2

I have the following workflow that needs to happen in a non-blocking parallel processing manner. I would like the method DoStuff() to return immediately so I am using Task Parallel Libary

DoStuff():
  Do some setup
  Parse an Excel file

  then for each row
   Fill Template with parsed values
   Convert filled template to Pdf
   Convert pdf to Tiff

  when all row processing has completed Create Summary Text File

  when summary text file has completed, Finalize

I'm stumbling a bit with the "when all row processing has been completed" step since I want to return immediately. Is the following roughly what I should be doing?

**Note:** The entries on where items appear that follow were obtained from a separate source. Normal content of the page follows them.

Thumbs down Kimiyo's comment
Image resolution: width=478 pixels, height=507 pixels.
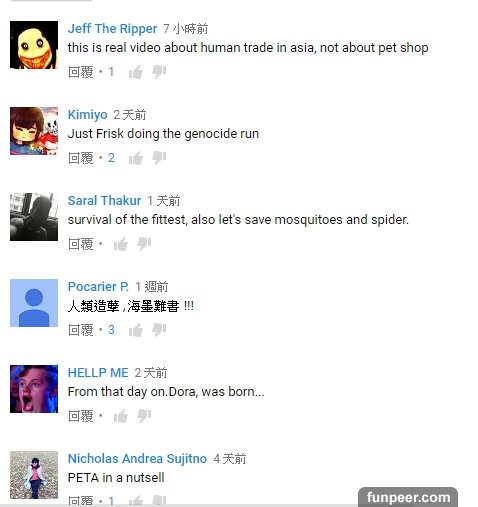click(159, 158)
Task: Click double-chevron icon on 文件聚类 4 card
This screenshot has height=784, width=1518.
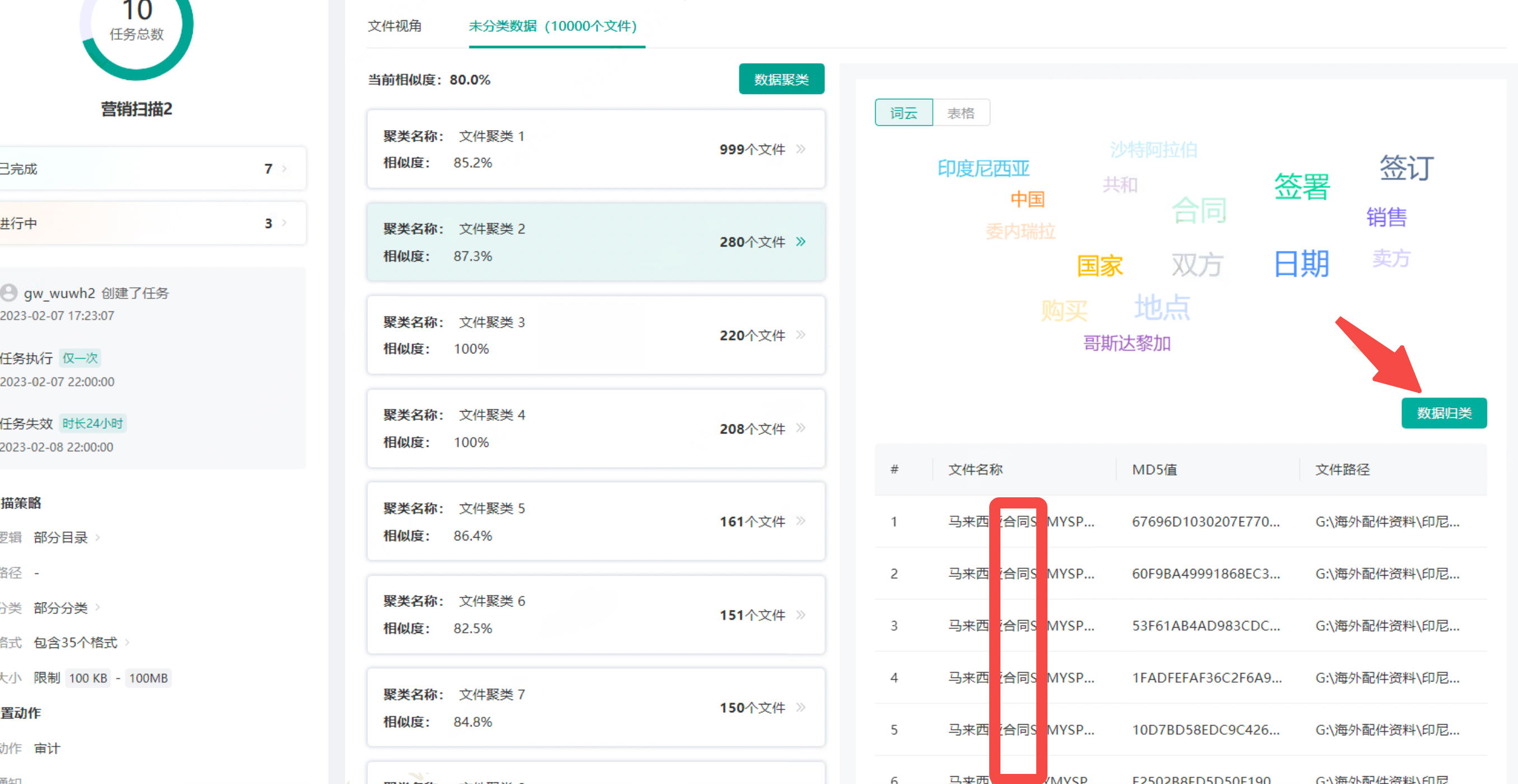Action: click(800, 428)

public Task<ProcessingResult> DoStuff() {
    return new Task<SetupResult>(SetUp)
        .ContinueWith(ParseExcel, TaskContinuationOptions.OnlyOnRanToCompletion)
        .ContinueWith(excelProcessing => {
            var templateProcessing = excelProcessing.Result.RowParsing
                .Select(template =>
                  new Task<TemplateFillingResult>(()=>FillTemplate)
                       .ContinueWith(ConvertToPdf, TaskContinuationOptions.OnlyOnRanToCompletion)
                       .ContinueWith(ConvertToTiff, TaskContinuationOptions.OnlyOnRanToCompletion)
                ).ToArray()

            //-------------------------------------------------------------
            // This is the part that seems wierd
            //-------------------------------------------------------------
            Task.Factory.ContinueWhenAll(templateTasks, t=> { }).Wait();
            return new TemplatesProcessingResult(templateProcessing);
        }, TaskContinuationOptions.OnlyOnRanToCompletion)
        .ContinueWith(CreateSummaryFile, TaskContinuationOptions.OnlyOnRanToCompletion)
        .ContinueWith(FinalizeProcessing, TaskContinuationOptions.OnlyOnRanToCompletion);
George Mauer
  • 117,483
  • 131
  • 382
  • 612

1 Answers1

6

I think you're getting confused because you are trying to wire up all those components as continuations of the original event. If there is no compelling reason to make all of those calls continuations, then this can all be simply done with a single background thread (task).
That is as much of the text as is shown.